Long COVID-19, cardiovascular risks, varient specific vaccines: COVID-19 research roundup for Saturday, Aug. – cleveland.com

CLEVELAND, Ohio— The Health and Human Services Department has released two new reports on long COVID, studies suggest the risk of cardiovascular problems remains high months after recovery from COVID-19, and booster vaccines targeted at BA.4 and BA.5 variants may be ready by September.

Cleveland.com brings you the latest COVID-19 news and research for Friday Aug. 4, 2022.

Variant specific boosters expected by September

Both Pfizer and Moderna are working on booster vaccines designed to address the wave of Omicron subvariants BA.4 and BA.5. The two subvariants are now considered to be the dominant strains of the COVID-19 virus in the US.

The so-called bivalent vaccines will contain a mixture of both the old formula and a new one that targets BA.4 and BA.5.

The U.S. Department of Health and Human Services announced it had agreed to purchase 66 million doses of Moderna’s bivalent COVID-19 vaccine booster candidate for potential use in the fall and winter. This is in addition to the 105 million bivalent COVID-19 vaccine booster doses the U.S. government purchased recently from Pfizer.

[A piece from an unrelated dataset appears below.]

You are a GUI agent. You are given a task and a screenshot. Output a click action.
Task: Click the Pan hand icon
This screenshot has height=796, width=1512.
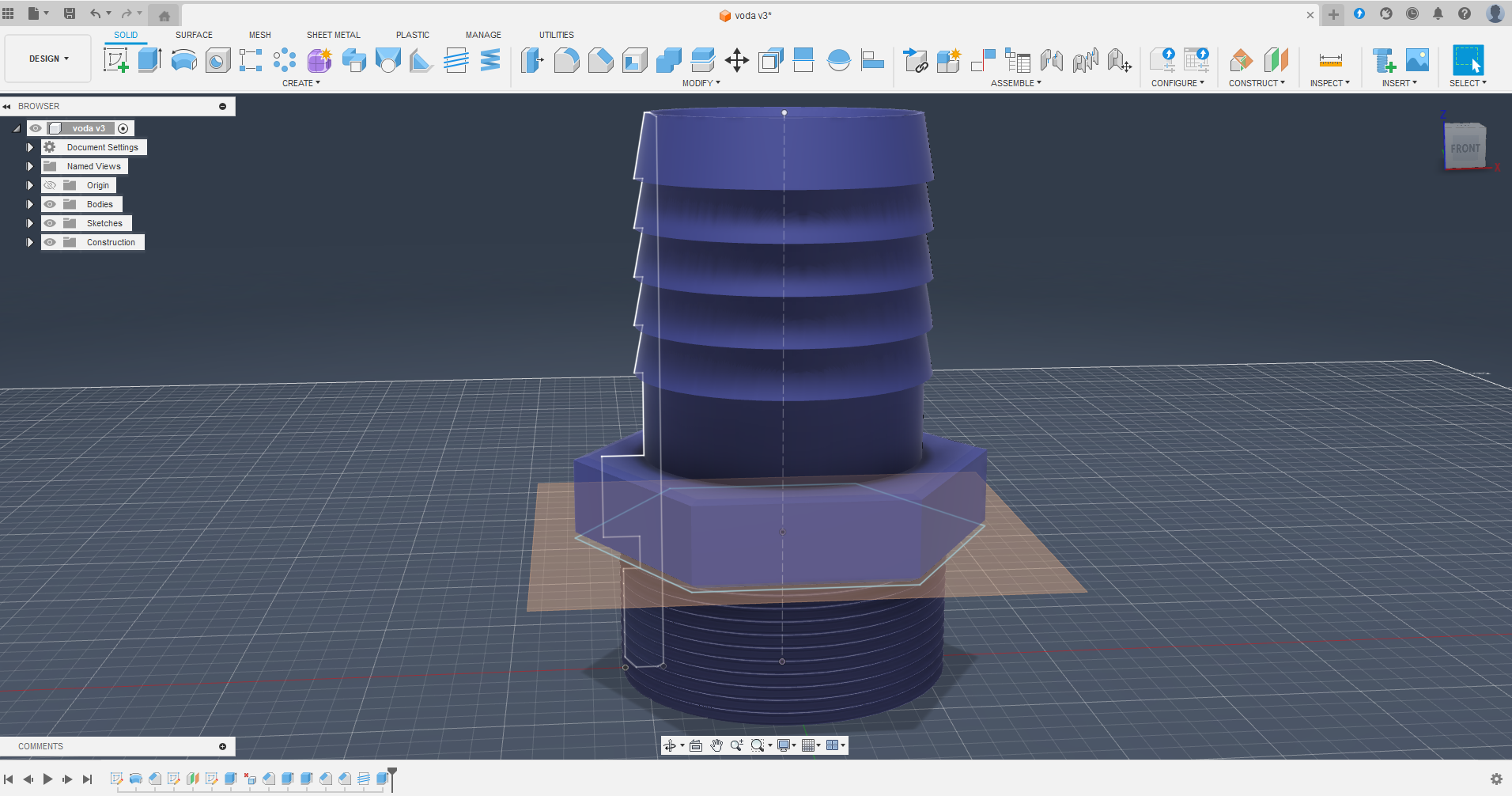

Neither vaccine has yet been authorized by the FDA or recommended by the CDC. However, If the shots meet U.S. Food and Drug Administration standards, they will probably be available as early as September, an FDA spokesperson told CNN.

Government presents action plan for Long COVID

The Health and Human Services Department released two reports on Wednesday containing statistics and a detailed action plan for addressing the many effects of Long COVID.

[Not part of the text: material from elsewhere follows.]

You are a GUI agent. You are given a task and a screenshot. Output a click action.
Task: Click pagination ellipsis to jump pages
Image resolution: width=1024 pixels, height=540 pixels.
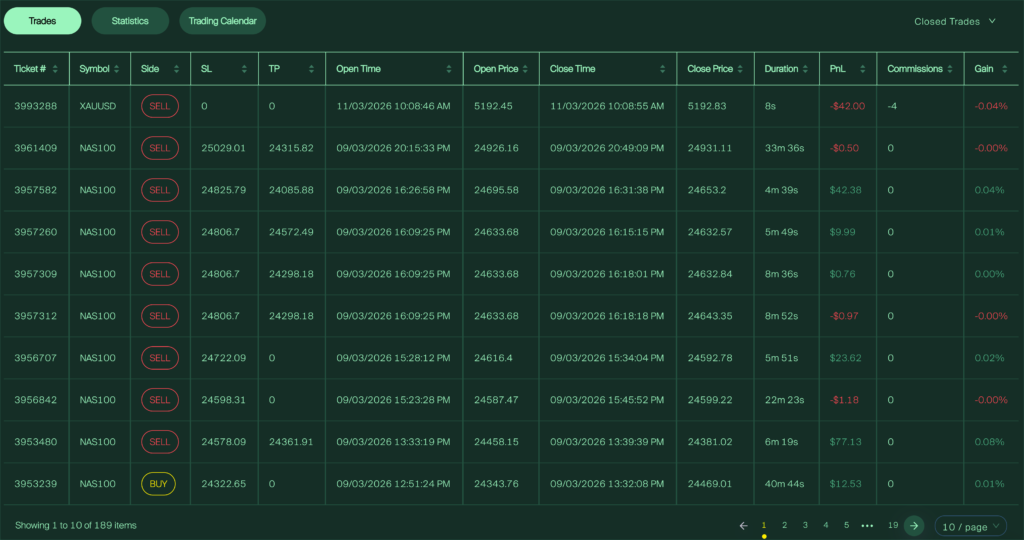pos(867,525)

The reports, commissioned by President Biden in April, include The National Research Action Plan on Long COVID, which highlights the latest medical research for the prevention and treatment of Long COVID, and the Services and Supports for Longer-Term Impacts of COVID-19, which presents the challenges and available resources for healthcare, mental health, substance abuse and loss of loved ones due to Long COVID.

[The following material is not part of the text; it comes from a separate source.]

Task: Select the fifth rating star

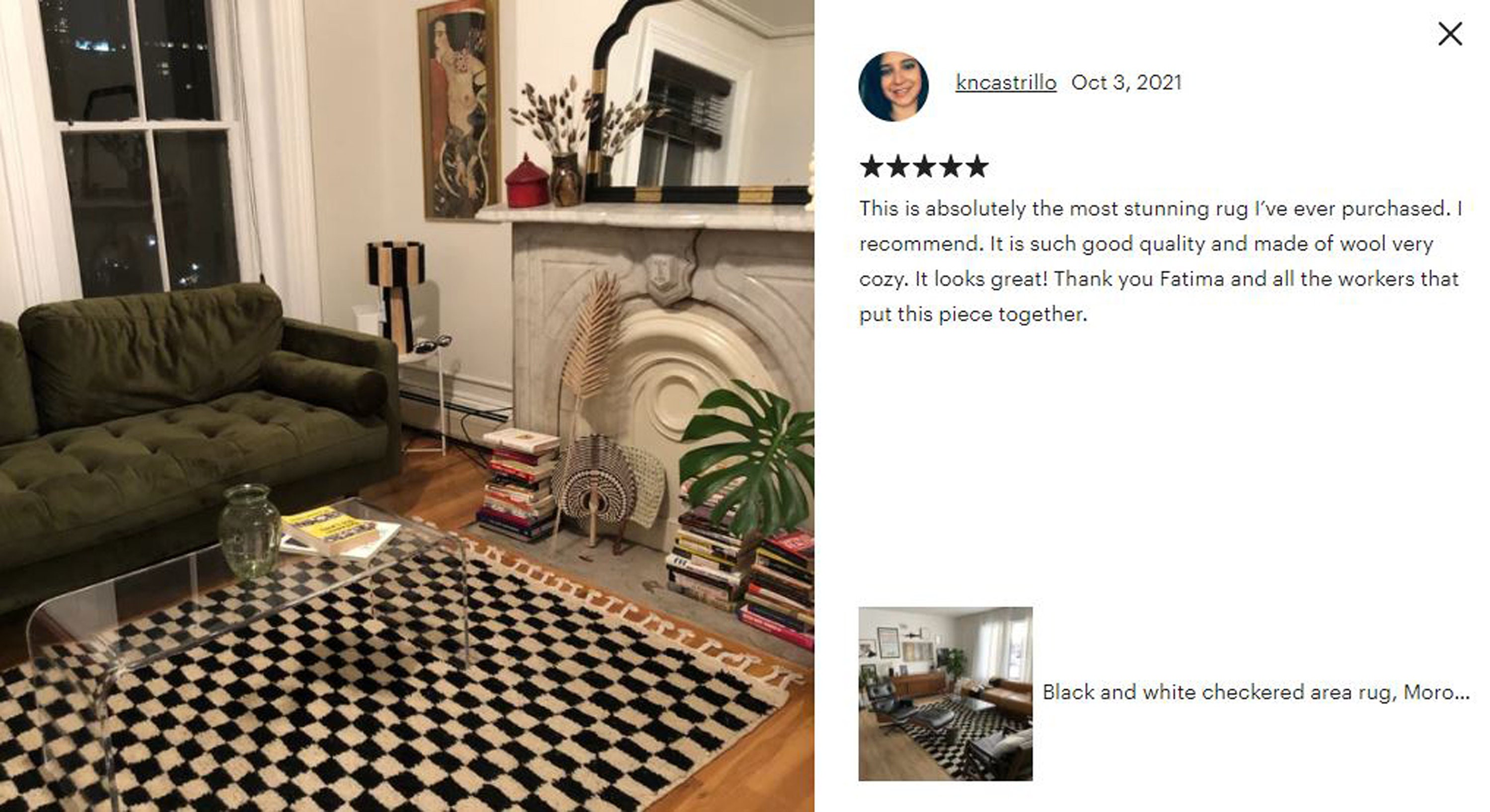Action: click(977, 166)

Some facts contained in the reports are:

  • 44% of patients with Long COVID reported not being able to work at all, compared to their pre-COVID-19 work capacity, and 51% had reduced their working hours.
  • According to one estimate, roughly 1 million workers may be out of the workforce at any given time due to Long COVID. This figure equates to approximately $50 billion dollars annually in lost salary.
  • 13% of Americans started or increased substance use as a way to cope with the stress of COVID-19
  • Individuals infected with COVID-19 were 60% more likely to have a mental health condition or mental health-related prescription
  • Drug overdose deaths increased throughout the pandemic reaching a record of 107,000.
  • More than half of parents expressed concern about their children’s mental well-being

“Long COVID can hinder an individual’s ability to work, attend school, participate in community life, and engage in everyday activities,” said HHS Secretary Xavier Becerra. “As our nation continues to make strides in the fight against COVID-19, these reports are critical to shine a light on Long COVID’s impact and how to match people to resources.”

Heart problems linger after COVID-19 symptoms disappear

A number of studies suggest that the risk of cardiovascular problems, such as a heart attack or stroke, remains high even many months after a SARS-CoV-2 infection clears up. The Journal Nature tackled what we know about the risk to the heart after a bout of COVID-19.

One study showed that even people with seemingly mild infections were at higher risk for more than 20 different cardiovascular conditions. While another study found that people who had been admitted to intensive care had a drastically higher risk of cardiovascular problems during the next year. The same study also found that people who had had not been hospitalized had a higher risk of long-term heart problems after COVID recovery, just to a lesser degree.

In addition, an expert panel convened by the American College of Cardiology advises doctors to test people who have had COVID-19 for cardiovascular problems if they have risk factors such as being older or immunosuppressed.